Column name operator <constant or variable>

or

<Constant or variable> operator column name

  Column names can appear in one side of the operator, and the constant or variable appears in the other side of the operator. Such as:

Name = 'John Doe'

Price> 5000

5000 <price

Name = 'John Doe' and price> 5000

  If a form of expression can not meet the SARG, that it can not limit the scope of the search, that is, SQL SERVER must determine all the conditions for each row in the WHERE clause if it meets. Therefore, an index does not meet the SARG form of expression is useless.

  After the introduction to SARG, SARG we use to sum up well and some information on the different conclusions experiences encountered in practice:

  1, Like SARG depends on whether the statement is of a type used wildcards

  Such as: name like '% sheets', which belongs SARG

  And: name like '% Zhang', do not belong to SARG.

  The reason is the wildcard% at the opening of the string so that the index can not be used.

  2, or cause a full table scan

Name = 'John Doe' and price> 5000 symbols SARG, and: Name = 'John Doe' or price> 5000 is not eligible SARG. Use or cause a full table scan.

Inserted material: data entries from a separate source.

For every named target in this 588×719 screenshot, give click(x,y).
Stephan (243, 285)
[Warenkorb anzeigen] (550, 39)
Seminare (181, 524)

  3, the non-operator is not satisfied due to the function of the form SARG Statement

  SARG form does not meet the most typical situation statements include statements of non-operator, such as: NOT, =, <>, <,!>, NOT EXISTS, NOT IN, NOT LIKE the like, in addition to the function!!. Here are a few examples of the form does not meet the SARG:

ABS (price) <5000

Name like ‘%三’

  Some of expressions, such as:

WHERE price * 2> 5000

  SQL SERVER will be considered SARG, SQL SERVER will be converted to this formula:

WHERE price> 2500/2

  But we do not recommend such use, because sometimes SQL SERVER can not guarantee that such a transformation of the original expression is completely equivalent.

  4, IN OR comparable effects

  Statement:

Select * from table1 where tid in (2,3)

  with

Select * from table1 where tid=2 or tid=3

  Is the same, will cause a full table scan, if there is an index on tid, its index will fail.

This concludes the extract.